Jacob Rees-Mogg, the minister for Brexit opportunities and government efficiency, broadly expressed support for the comments, and also pushed the idea of unilateral tariff reductions. “Jacob is a big supporter of unilateral action of tariffs,” a government source told the FinancialTimes.
Another confirmed that Mr Johnson was sympathetic to the move, adding: “The Department for International Trade aren’t fans.”
Spokesmen for Mr Rees-Mogg and Mr Malthouse declined to comment.
Figures in the room insisted there had been no row, with the meeting being discursive as ministers proposed ideas for lowering the cost of living.
Questioned about the plans on TalkTV, Mr Johnson dismissed claims that the Government was intervening too late. He insisted Cabinet ministers were doing “everything in our power” to ease the crisis.
“We’re helping people by cutting council tax, by making sure that we support people who are facing particular hardship [and] putting more money into local councils to give them the funds that they need,” he said.
But Torsten Bell, chief executive of the Resolution Foundation think tank, said: “If the ‘answers’ being proposed to a massive and immediate energy-driven cost of living crisis are long-term regulatory reforms of childcare and MOTs, then we have lost the plot.”
Pressure on the Government to go further remains, not least from the Tory benches, as the tax burden continues to rise while energy bills and food prices soar.
‘They should cancel the tax rises’
There were fresh calls on Tuesday for tax cuts from Tory MPs who once sat in Cabinet.
John Redwood, the former Welsh secretary, told The Telegraph: “They should cancel the tax rises. How many more times do we have to tell them?
“Something big on their tax rises has just hit in the form of these increases in energy and petrol bills. It’s like a tax rise, so the Government shouldn’t double it up with tax rises of their own.”
David Davis, the former Brexit secretary, said of the new figures on tax receipts: “This yet again demonstrates how totally unnecessary the National Insurance Contributions increase is. Every single forecast has been over-pessimistic. The one thing that will make the tax take go down is tax increases. Yet again, we have evidence the Treasury does not understand dynamic taxes.”
Danielle Boxhall, of the lobby group Taxpayers’ Alliance, said: “With inflation rising, the Chancellor’s tax break freeze is effectively a stealth tax on unsuspecting taxpayers already facing the highest tax burden in 70 years.
“The Treasury should link thresholds with inflation or wage growth to avoid fiscal drag, and give taxpayers and businesses some much-needed respite.”
Mr Johnson and Mr Sunak are understood to have clashed in recent months over spending.
The Chancellor is determined not to sign off new increases in spending, given the scale of UK debt after propping up the economy during the Covid pandemic. But in recent months, Number 10 has been pushing for further interventions to help with the cost of living crisis, with some proposals stonewalled by the Treasury.

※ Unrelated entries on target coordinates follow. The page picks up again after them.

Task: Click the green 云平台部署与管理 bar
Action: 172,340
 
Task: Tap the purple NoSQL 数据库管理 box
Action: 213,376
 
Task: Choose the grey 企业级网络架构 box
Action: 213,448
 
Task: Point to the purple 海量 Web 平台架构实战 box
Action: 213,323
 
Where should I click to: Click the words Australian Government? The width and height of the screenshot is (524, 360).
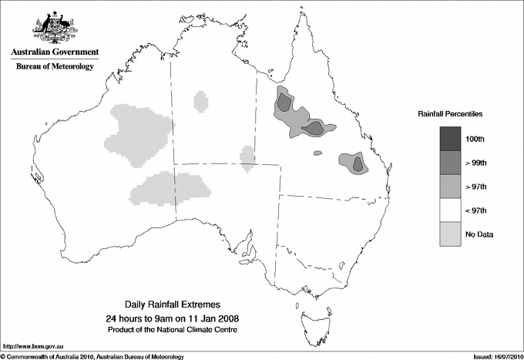click(x=55, y=52)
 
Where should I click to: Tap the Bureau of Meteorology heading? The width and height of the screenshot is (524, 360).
click(x=55, y=67)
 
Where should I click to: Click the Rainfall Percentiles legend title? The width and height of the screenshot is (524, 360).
click(x=450, y=114)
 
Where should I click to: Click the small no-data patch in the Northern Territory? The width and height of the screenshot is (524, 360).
click(x=200, y=101)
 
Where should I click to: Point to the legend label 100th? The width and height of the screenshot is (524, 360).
click(x=475, y=140)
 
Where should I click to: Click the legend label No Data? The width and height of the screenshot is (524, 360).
click(x=479, y=234)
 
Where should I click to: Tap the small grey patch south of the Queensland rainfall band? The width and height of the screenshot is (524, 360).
click(x=316, y=153)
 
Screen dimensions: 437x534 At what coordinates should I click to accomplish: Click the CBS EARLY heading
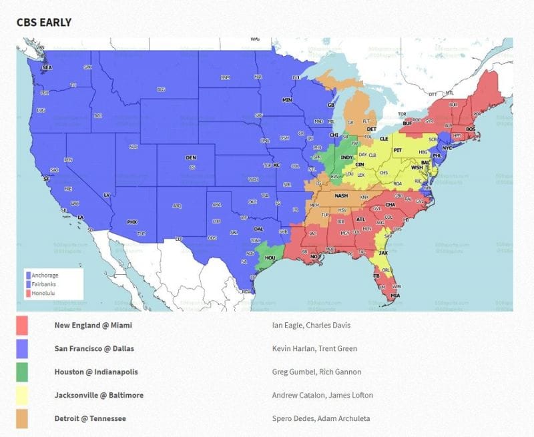(x=44, y=22)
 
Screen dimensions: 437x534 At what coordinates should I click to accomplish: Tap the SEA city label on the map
(x=47, y=68)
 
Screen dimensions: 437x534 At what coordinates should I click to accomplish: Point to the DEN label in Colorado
(x=191, y=157)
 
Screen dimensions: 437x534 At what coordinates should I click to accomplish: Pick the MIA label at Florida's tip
(x=396, y=294)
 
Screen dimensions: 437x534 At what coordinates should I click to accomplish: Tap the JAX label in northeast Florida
(x=382, y=253)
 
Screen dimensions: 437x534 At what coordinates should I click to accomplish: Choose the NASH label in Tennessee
(x=341, y=195)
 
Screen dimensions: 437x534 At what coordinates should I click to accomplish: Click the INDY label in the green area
(x=346, y=157)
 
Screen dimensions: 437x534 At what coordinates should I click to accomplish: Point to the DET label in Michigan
(x=372, y=129)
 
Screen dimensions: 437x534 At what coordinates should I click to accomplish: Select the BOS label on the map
(x=471, y=129)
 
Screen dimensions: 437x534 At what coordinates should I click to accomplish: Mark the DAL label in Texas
(x=258, y=228)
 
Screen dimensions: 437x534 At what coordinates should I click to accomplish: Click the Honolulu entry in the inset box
(x=42, y=292)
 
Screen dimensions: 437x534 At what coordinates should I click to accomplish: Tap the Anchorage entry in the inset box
(x=45, y=275)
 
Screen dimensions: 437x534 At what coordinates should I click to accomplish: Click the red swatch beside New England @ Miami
(x=22, y=325)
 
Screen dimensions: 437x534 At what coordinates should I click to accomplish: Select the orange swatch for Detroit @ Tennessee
(x=22, y=418)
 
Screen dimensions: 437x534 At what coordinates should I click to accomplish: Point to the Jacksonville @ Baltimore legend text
(x=99, y=395)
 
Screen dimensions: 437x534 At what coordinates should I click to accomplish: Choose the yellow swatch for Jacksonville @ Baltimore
(x=22, y=395)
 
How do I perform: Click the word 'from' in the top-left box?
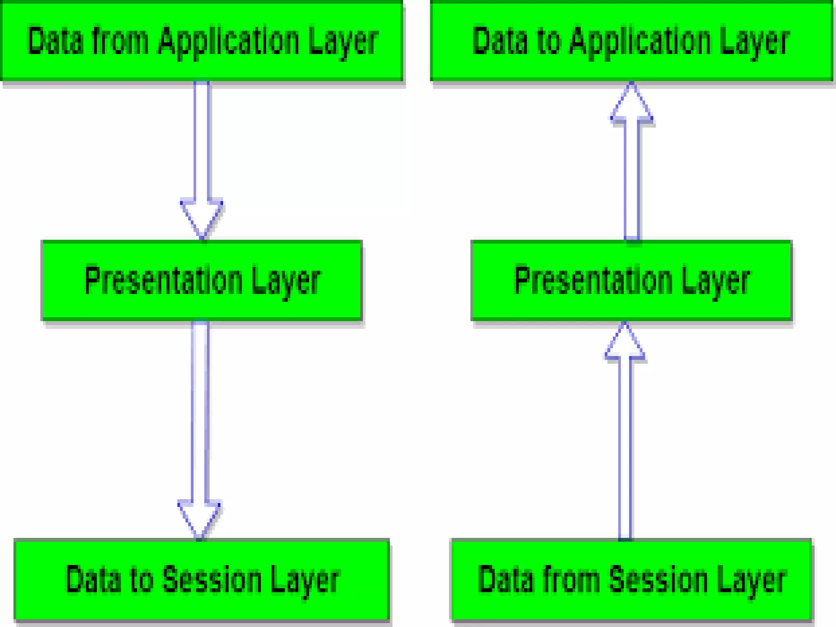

During the Cabinet meeting, Mr Sunak is understood to have spelled out the £22 billion package of support already announced by the Treasury, including a 5p cut in fuel duty.
He also warned against public spending increases, amid fears it could “lock in” the unusually high inflation rates being seen in this country and across the world this year.
The Office for Budget Responsibility, the independent government forecaster, has warned that inflation could reach nine per cent by the end of the year.